* EXERCISE INSTRUCTIONS: Please print a section of the diabetes eating guide below word for word, starting at "Too much fat" and stopping after "a hypoglycaemic episode.".

Diabetes – how to eat

How to eat if you have diabetes

The main issues for diabetics, especially those who are recently diagnosed, is accepting there is a need to cut out sugary food and refined carbohdrates immediately, including white pasta, breakfast cereals, soft drinks, sauces containing sugar and excessive amounts of fruit. It’s important to eat deliberately and frequently in order to maintain a steady blood glucose level.

There is a need for high antioxidant support to counteract the negative effects of free radicals and this is best done by eating a rainbow of nutrients.

Type 1 diabetics constantly need to monitor their blood sugar which is always changing and there is a great deal of trial and error in portion size, carbohydrate count as in the beginning as you begin to understand what can cause your blood sugar to spike and how insulin works in terms of speed and timing. A low carbohydrate, low glycaemic diet high in unprocessed foods, namely lots of non-starchy vegetables, lean protein, good quality anti-inflammatory fats and some fruit and little or no alcohol.

Soluble fibre such as legumes, oat bran nuts, seeds, psyllium husk, pears, apples and most vegetables slow digestion and absorption of carbohydrate. This helps to prevent rapid rises in blood sugar and increases tissue sensitivity to insulin.

Too much fat can be oxidised quickly and diet should be relatively low in saturated or animal fat.

Type 2 diabetics should potentially consider intermittent fasting methods, namely a 14-hour break between dinner and breakfast to enable liver glycogen stores to be used. This is not a good choice for a type 1 diabetic as it may increase the risk of a spike in blood sugar levels as the liver releases sugar and consequently the risk of suffering a hypoglycaemic episode.

Botanicals which are helpful for managing blood sugar are green tea, fenugreek and cinnamon. Milk thistle is also very useful as it helps to improve liver clearance of fats and increase glutathione levels, your body’s endogenous antioxidant.

Rows from a data collection:
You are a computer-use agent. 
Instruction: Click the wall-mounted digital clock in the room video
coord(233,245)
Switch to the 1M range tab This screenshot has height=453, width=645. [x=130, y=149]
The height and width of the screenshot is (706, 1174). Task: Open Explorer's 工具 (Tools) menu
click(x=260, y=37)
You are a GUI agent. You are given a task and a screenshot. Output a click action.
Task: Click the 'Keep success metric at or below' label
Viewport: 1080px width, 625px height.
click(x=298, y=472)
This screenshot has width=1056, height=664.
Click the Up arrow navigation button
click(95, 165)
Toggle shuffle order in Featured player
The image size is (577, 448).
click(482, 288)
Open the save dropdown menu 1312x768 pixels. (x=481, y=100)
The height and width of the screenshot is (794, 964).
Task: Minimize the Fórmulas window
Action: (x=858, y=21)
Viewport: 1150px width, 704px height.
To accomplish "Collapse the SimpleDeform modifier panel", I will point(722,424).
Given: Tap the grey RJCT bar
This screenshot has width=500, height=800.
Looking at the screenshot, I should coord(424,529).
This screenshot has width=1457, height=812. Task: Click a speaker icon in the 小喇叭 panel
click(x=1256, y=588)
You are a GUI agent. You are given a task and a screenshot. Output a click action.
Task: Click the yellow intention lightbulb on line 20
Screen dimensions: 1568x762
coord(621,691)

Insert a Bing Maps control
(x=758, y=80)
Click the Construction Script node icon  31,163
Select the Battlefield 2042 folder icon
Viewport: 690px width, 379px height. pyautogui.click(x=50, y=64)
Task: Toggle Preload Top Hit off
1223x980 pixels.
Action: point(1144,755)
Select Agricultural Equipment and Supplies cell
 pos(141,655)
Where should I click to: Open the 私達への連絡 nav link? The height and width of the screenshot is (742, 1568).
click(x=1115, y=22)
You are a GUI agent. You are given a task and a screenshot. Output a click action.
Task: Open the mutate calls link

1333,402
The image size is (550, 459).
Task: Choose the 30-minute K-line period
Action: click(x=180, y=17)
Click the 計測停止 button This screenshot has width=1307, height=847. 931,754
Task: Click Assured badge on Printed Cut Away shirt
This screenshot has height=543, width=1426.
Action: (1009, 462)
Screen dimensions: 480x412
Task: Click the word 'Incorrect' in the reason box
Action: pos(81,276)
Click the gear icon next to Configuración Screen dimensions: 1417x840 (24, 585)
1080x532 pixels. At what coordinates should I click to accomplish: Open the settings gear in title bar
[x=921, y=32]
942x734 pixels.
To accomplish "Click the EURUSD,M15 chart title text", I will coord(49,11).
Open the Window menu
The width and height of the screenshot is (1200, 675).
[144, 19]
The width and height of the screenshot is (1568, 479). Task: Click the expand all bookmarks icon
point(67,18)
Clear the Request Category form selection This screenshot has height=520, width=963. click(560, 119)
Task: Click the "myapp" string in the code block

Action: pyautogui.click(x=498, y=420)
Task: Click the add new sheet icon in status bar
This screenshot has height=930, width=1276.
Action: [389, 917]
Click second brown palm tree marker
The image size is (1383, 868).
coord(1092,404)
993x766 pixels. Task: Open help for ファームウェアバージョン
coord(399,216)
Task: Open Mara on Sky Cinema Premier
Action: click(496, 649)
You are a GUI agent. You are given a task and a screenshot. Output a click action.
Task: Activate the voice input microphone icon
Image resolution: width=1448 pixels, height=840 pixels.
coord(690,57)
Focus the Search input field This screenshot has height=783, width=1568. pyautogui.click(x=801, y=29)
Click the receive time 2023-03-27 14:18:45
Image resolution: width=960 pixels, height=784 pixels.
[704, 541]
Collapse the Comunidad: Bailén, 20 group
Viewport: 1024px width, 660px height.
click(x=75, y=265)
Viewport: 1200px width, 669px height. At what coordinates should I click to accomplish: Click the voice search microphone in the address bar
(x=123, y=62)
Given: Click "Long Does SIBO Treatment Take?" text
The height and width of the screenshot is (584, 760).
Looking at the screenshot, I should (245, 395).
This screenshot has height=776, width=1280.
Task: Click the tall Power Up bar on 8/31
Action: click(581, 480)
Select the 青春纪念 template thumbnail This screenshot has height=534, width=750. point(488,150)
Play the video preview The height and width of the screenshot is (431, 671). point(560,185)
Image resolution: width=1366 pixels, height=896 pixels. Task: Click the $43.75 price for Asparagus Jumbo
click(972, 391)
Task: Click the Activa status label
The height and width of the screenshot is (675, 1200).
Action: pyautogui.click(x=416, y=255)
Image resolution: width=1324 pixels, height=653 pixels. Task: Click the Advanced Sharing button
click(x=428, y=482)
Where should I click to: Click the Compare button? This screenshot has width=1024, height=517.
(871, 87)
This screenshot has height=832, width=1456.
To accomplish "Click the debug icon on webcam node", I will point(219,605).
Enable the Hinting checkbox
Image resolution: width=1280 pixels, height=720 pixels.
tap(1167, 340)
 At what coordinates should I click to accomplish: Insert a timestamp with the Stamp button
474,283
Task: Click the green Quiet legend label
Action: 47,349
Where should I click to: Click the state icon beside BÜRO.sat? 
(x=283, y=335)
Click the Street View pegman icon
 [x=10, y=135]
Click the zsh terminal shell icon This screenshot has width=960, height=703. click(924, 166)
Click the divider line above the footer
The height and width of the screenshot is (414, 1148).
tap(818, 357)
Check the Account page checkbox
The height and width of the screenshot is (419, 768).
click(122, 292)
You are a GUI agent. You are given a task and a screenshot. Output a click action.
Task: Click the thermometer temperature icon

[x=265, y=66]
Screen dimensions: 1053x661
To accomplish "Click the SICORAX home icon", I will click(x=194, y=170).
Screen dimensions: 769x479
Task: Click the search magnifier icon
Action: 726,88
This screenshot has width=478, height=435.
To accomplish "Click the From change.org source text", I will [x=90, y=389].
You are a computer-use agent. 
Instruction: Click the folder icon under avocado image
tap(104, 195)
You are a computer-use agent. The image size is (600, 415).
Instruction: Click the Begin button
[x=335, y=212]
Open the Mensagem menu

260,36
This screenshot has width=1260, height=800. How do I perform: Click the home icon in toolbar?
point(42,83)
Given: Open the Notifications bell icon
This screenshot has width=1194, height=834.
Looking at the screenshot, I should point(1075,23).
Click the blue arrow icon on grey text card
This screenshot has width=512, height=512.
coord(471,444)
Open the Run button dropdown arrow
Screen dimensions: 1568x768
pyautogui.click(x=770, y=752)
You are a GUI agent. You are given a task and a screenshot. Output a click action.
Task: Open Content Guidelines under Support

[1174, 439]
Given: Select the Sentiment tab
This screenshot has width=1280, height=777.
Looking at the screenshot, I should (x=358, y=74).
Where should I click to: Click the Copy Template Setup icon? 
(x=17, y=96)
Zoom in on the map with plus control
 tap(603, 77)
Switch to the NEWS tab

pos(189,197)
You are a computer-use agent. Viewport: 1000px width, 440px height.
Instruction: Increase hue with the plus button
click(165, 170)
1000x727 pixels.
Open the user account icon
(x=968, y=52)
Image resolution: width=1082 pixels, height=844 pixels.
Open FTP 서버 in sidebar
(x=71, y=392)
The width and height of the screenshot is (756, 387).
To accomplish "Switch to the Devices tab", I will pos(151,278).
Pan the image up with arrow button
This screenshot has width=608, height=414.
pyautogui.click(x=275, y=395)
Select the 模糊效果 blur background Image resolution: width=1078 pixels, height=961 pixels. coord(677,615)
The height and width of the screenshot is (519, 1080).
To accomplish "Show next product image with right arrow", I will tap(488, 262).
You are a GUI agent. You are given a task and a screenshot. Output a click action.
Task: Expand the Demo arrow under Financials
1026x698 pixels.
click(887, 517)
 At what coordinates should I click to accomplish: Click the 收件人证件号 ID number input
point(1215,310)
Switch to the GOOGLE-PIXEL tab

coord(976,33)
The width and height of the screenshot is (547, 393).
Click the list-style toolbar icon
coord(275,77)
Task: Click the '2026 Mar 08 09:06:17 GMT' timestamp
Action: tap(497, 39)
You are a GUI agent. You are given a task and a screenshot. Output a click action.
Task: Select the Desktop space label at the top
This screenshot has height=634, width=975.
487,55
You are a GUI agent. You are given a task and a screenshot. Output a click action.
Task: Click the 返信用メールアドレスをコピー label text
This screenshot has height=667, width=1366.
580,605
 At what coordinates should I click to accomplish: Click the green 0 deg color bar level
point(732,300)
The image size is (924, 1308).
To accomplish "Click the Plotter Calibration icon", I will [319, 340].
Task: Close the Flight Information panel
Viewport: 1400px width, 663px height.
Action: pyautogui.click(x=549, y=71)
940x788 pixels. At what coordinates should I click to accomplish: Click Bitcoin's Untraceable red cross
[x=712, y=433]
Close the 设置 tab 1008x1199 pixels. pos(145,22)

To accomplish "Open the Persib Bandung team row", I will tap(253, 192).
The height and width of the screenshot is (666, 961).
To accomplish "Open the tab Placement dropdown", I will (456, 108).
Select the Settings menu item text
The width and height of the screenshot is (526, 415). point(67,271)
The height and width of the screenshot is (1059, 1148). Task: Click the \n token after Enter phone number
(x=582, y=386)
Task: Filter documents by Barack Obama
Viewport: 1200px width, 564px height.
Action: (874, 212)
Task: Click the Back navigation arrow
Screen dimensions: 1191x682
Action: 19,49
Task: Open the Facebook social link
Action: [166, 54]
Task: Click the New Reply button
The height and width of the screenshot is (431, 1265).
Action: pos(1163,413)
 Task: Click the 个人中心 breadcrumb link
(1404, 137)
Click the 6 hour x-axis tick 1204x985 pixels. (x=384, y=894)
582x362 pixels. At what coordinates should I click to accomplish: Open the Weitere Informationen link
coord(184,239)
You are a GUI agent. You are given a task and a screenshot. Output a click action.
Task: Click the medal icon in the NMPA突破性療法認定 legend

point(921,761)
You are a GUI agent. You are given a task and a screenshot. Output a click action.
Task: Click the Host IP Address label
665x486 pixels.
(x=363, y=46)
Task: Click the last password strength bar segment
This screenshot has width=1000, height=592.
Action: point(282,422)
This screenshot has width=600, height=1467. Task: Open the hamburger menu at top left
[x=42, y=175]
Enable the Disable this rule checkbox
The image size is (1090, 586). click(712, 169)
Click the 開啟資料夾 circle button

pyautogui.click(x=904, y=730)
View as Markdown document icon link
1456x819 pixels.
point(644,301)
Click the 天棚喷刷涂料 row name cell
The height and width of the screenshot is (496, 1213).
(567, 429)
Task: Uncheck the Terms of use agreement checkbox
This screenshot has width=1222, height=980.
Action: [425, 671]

* EXERCISE RESULT:
Too much fat can be oxidised quickly and diet should be relatively low in saturated or animal fat.

Type 2 diabetics should potentially consider intermittent fasting methods, namely a 14-hour break between dinner and breakfast to enable liver glycogen stores to be used. This is not a good choice for a type 1 diabetic as it may increase the risk of a spike in blood sugar levels as the liver releases sugar and consequently the risk of suffering a hypoglycaemic episode.